━━━ Records for the exercise ━━━

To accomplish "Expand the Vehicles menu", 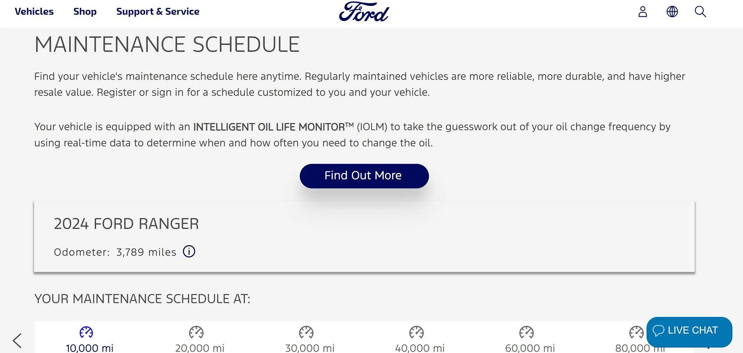I will (34, 12).
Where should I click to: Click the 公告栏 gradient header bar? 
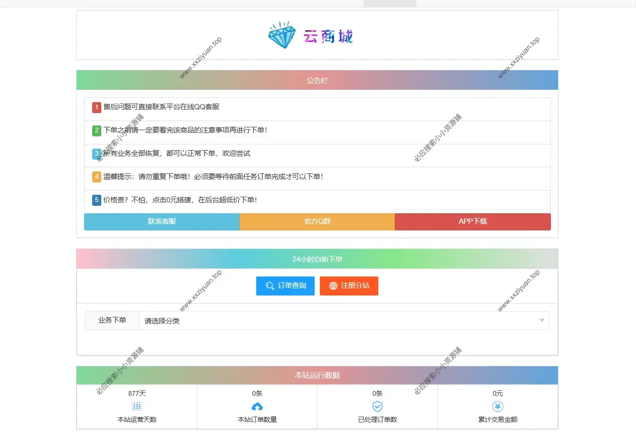point(317,80)
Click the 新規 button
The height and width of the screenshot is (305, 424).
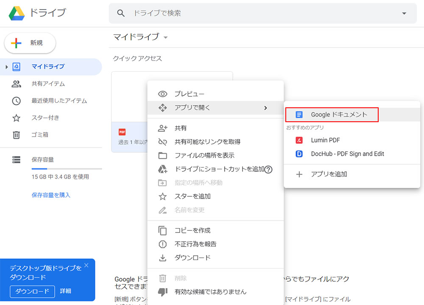30,43
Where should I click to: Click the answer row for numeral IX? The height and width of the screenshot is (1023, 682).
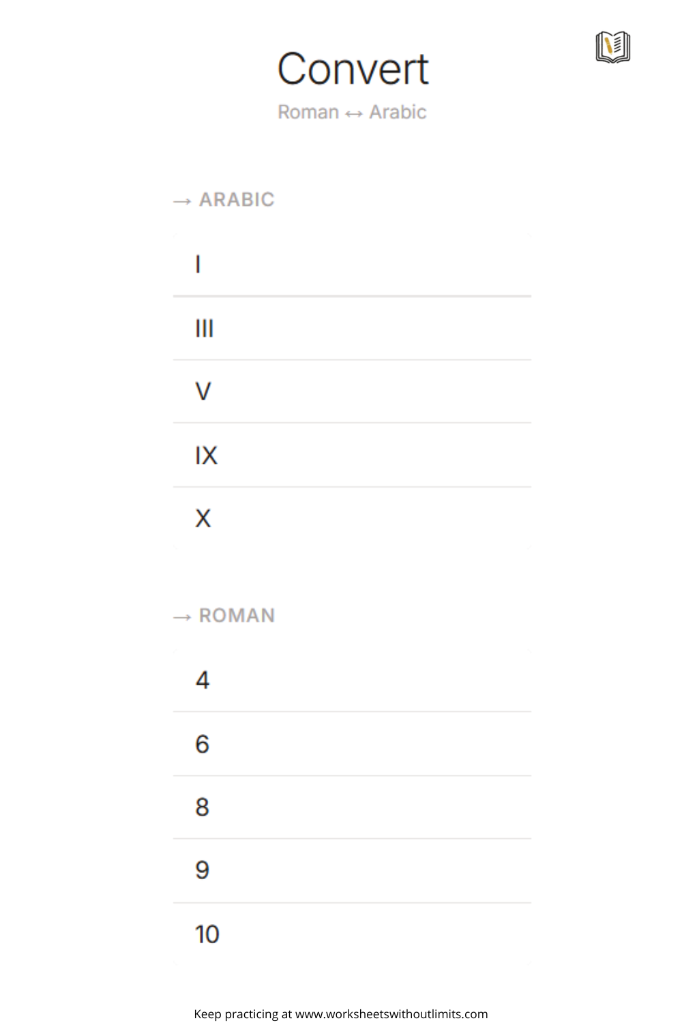(352, 456)
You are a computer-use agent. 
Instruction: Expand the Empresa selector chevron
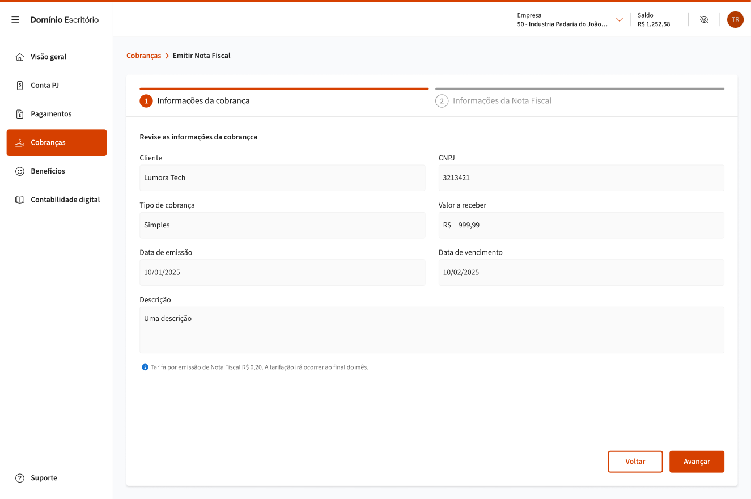tap(619, 20)
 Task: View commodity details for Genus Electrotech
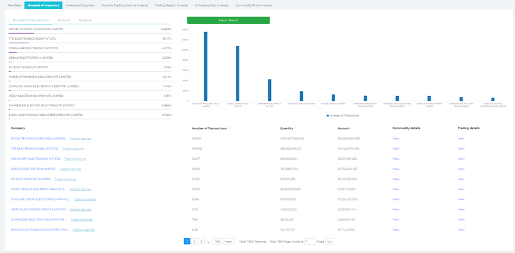[x=395, y=169]
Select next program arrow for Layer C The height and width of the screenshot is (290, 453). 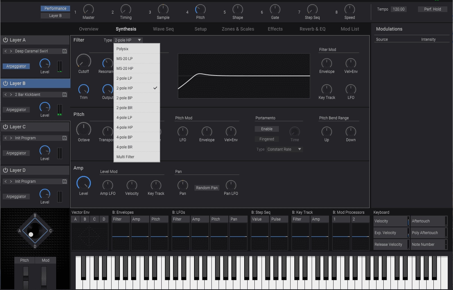click(x=11, y=138)
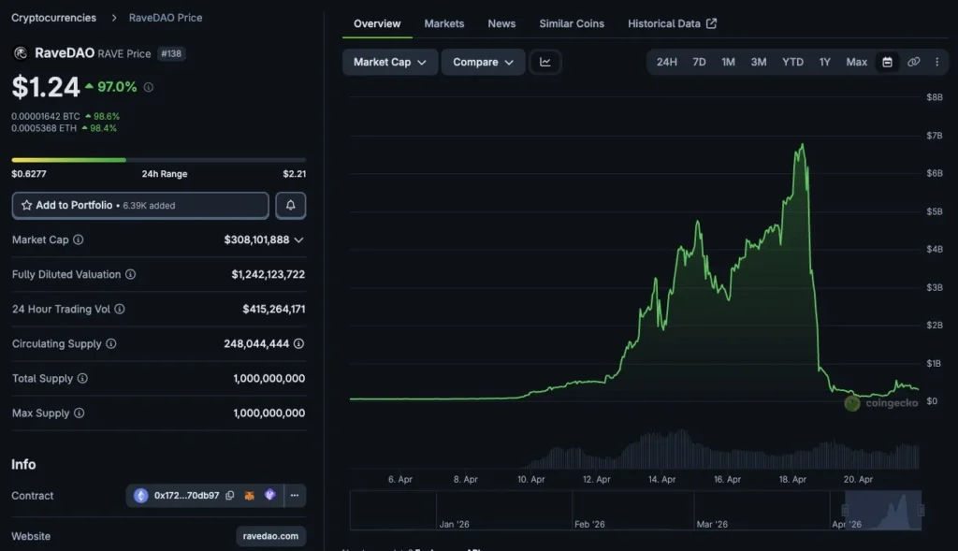Switch to the Markets tab
Viewport: 958px width, 551px height.
[x=444, y=23]
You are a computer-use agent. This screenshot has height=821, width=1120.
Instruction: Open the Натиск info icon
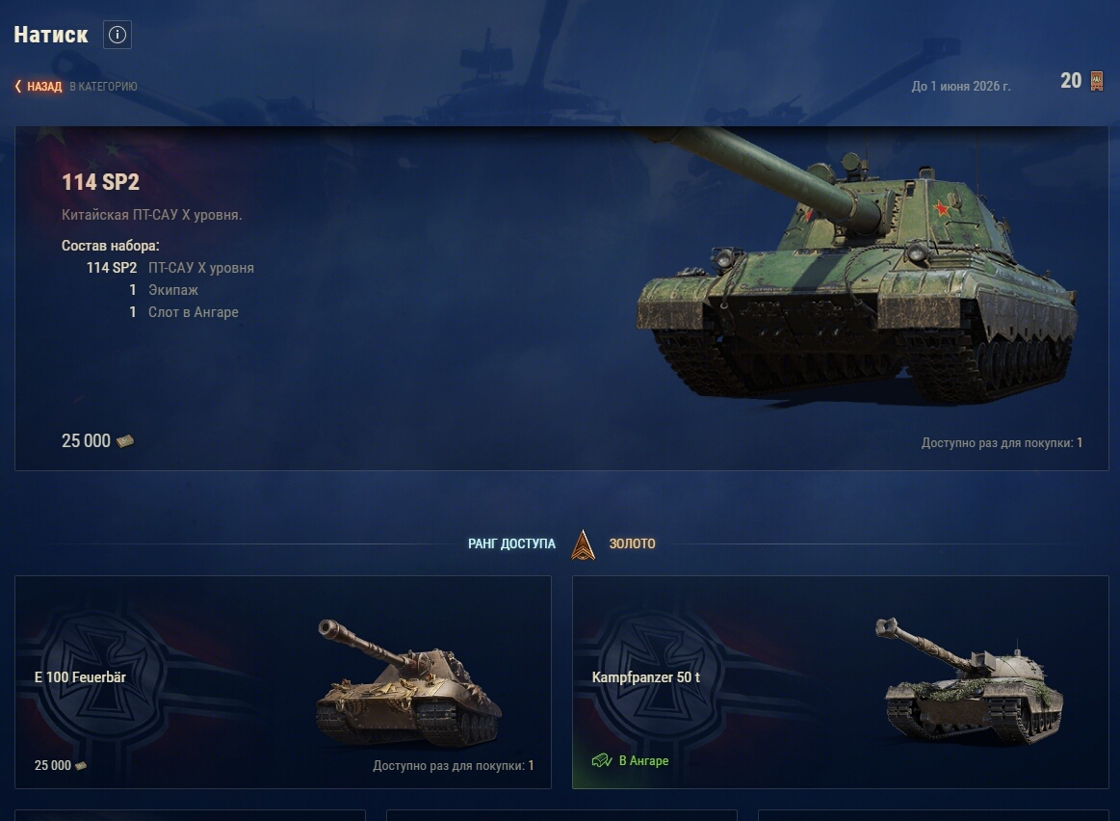(117, 35)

━━━

**What you should do:**
Every line above in which the word "agent" occurs needs to be copied.

**Reply:**
You are a computer-use agent. 
You are a computer-use agent. This screenshot has height=821, width=1120.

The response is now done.